US panel backs COVID-19 boosters only for elderly, high-risk
WASHINGTON (AP) — An influential federal advisory panel overwhelmingly rejected a plan Friday to give Pfizer COVID-19 booster shots to most Americans, but it endorsed the extra shots for those who are 65 or older or run a high risk of severe disease.
The twin votes represented a heavy blow to the Biden administration's sweeping effort to shore up nearly all Americans' protection amid the spread of the highly contagious delta variant.
The decision was made by a committee of outside experts who advise the Food and Drug Administration.
In a surprising turn, the panel first rejected, by a vote of 16-2, boosters for nearly everyone.
Members cited a lack of safety data on extra doses and also raised doubts about the value of mass boosters, rather than ones targeted to specific groups.
Then, in an 18-0 vote, it endorsed the extra shot for select portions of the US population — namely, those most at risk from the virus.
That would help salvage part of the White House's campaign but would still be a huge step back from the huge plan proposed by the administration a month ago to offer booster shots of both the Pfizer and Moderna vaccines to nearly all Americans eight months after they get their second dose.
Friday's vote was just the first step.
The FDA itself is expected to make a decision on boosters in the next few days, though it usually follows the committee's recommendations.
The offering of boosters is also subject to approval by the Centers for Disease Control and Prevention.
A CDC advisory panel is expected to take up the question on Wednesday.
The CDC has said it is considering boosters for older people, nursing home residents and front-line health care workers, rather than all adults.
Separate FDA and CDC decisions will be needed in order for people who received the Moderna or J&J shots to get boosters.
During several hours of vigorous debate Friday, members of the panel questioned the value of offering boosters to nearly everyone.
“I don't think a booster dose is going to significantly contribute to controlling the pandemic,” said Dr Cody Meissner of Tufts University.

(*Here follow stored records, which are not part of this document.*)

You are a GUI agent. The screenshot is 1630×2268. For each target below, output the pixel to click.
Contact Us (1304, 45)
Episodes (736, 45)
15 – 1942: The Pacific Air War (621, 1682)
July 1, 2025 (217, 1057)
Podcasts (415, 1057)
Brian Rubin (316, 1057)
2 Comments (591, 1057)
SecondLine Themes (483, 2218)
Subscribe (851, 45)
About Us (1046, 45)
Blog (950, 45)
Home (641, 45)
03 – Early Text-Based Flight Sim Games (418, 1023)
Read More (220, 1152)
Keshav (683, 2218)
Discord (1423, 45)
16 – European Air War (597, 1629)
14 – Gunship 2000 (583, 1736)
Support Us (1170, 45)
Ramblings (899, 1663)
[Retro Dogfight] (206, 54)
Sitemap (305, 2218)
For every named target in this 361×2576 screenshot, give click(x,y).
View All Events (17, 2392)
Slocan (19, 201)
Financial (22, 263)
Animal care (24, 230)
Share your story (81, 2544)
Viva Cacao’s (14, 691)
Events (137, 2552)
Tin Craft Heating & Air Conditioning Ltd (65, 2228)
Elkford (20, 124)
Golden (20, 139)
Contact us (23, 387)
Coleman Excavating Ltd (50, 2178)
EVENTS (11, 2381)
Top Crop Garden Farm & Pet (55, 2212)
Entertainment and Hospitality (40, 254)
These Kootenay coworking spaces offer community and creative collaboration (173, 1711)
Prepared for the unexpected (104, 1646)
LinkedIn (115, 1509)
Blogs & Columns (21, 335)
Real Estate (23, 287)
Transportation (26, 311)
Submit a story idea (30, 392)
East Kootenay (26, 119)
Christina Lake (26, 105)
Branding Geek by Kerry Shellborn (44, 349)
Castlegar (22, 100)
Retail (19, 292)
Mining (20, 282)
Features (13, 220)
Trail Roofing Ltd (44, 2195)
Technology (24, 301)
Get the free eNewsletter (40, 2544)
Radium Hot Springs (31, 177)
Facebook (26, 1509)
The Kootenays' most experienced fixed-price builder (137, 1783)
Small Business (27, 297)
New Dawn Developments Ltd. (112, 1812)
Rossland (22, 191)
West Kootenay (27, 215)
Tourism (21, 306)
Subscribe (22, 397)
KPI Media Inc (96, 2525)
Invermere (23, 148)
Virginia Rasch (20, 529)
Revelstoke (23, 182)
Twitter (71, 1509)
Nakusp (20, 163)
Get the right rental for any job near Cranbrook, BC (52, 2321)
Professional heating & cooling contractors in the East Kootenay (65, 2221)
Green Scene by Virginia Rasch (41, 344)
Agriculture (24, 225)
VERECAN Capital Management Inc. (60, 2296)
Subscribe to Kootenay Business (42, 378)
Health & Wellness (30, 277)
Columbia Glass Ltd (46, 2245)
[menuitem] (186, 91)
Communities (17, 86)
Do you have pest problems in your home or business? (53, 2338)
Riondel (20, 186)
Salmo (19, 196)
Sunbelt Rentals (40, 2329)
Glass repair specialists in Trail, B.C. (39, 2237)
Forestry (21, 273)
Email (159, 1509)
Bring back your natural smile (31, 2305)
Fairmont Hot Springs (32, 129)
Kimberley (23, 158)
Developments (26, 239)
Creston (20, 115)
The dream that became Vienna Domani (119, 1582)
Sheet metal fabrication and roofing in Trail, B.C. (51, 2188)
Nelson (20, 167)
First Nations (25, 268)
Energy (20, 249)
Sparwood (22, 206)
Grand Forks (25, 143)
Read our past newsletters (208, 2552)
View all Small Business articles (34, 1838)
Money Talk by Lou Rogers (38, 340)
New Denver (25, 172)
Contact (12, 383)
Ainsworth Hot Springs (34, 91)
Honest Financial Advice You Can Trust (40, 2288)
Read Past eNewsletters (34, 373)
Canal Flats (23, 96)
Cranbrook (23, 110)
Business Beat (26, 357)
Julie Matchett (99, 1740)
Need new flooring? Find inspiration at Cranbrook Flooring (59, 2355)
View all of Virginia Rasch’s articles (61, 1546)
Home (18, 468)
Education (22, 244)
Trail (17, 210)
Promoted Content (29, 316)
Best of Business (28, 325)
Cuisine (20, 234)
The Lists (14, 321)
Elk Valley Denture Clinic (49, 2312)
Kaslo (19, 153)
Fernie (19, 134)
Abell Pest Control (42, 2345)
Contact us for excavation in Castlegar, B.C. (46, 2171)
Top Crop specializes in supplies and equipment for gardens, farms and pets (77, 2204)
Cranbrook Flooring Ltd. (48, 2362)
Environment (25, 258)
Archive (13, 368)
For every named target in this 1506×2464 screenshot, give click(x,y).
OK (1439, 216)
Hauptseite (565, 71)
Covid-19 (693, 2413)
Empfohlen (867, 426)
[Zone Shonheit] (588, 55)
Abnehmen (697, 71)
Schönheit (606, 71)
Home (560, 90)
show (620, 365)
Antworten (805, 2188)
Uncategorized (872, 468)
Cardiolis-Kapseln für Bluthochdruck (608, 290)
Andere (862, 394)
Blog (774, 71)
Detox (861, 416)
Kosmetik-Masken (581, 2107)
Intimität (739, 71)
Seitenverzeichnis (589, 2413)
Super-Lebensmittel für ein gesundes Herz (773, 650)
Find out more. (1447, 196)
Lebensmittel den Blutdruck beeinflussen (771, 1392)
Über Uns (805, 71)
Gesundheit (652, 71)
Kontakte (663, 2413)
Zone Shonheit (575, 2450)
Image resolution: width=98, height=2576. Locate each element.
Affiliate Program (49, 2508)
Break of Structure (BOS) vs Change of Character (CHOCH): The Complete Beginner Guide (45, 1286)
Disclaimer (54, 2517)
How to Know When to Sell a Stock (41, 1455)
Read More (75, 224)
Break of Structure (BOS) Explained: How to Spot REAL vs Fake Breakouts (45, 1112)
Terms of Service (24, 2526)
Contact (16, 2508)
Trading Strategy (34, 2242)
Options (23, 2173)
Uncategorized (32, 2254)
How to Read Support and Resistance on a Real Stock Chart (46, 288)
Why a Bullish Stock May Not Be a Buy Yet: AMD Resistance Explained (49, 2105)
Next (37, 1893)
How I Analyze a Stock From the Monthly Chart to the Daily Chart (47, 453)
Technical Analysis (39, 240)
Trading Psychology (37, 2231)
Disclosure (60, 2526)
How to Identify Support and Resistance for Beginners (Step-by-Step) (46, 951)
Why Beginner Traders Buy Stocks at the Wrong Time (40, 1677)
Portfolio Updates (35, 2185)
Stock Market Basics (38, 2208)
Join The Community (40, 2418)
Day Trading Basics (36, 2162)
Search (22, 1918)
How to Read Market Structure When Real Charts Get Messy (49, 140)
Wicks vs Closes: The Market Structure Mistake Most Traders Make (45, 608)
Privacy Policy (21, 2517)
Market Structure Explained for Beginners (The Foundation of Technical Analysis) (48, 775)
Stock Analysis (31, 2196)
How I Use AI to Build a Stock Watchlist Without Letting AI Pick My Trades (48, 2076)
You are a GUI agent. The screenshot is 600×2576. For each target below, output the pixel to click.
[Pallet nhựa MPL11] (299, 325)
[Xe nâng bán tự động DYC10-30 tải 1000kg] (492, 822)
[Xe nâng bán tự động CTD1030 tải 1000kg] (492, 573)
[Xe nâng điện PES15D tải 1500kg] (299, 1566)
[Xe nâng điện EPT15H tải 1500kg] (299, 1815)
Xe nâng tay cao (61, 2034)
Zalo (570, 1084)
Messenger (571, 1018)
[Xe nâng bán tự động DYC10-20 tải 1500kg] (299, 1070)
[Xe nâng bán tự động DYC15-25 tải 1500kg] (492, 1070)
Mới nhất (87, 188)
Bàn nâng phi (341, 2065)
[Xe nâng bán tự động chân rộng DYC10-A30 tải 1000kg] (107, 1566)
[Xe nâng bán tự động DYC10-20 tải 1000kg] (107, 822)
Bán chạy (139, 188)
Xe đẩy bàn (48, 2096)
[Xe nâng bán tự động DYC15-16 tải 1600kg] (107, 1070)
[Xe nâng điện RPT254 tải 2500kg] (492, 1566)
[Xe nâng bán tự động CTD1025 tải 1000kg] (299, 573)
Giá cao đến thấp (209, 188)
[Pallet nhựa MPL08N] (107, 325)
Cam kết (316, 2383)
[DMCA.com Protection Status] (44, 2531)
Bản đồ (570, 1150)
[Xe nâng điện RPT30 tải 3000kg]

“And I think it's important that the main message we transmit is that we've got to get everyone two doses.”
Dr Amanda Cohn of the Centers for Disease Control and Prevention said: “At this moment it is clear that the unvaccinated are driving transmission in the United States.”
Scientists inside and outside the government have been divided in recent days over the need for boosters and who should get them, and the World Health Organization has strongly objected to rich nations giving a third round of shots when poor countries don't have enough vaccines for their first.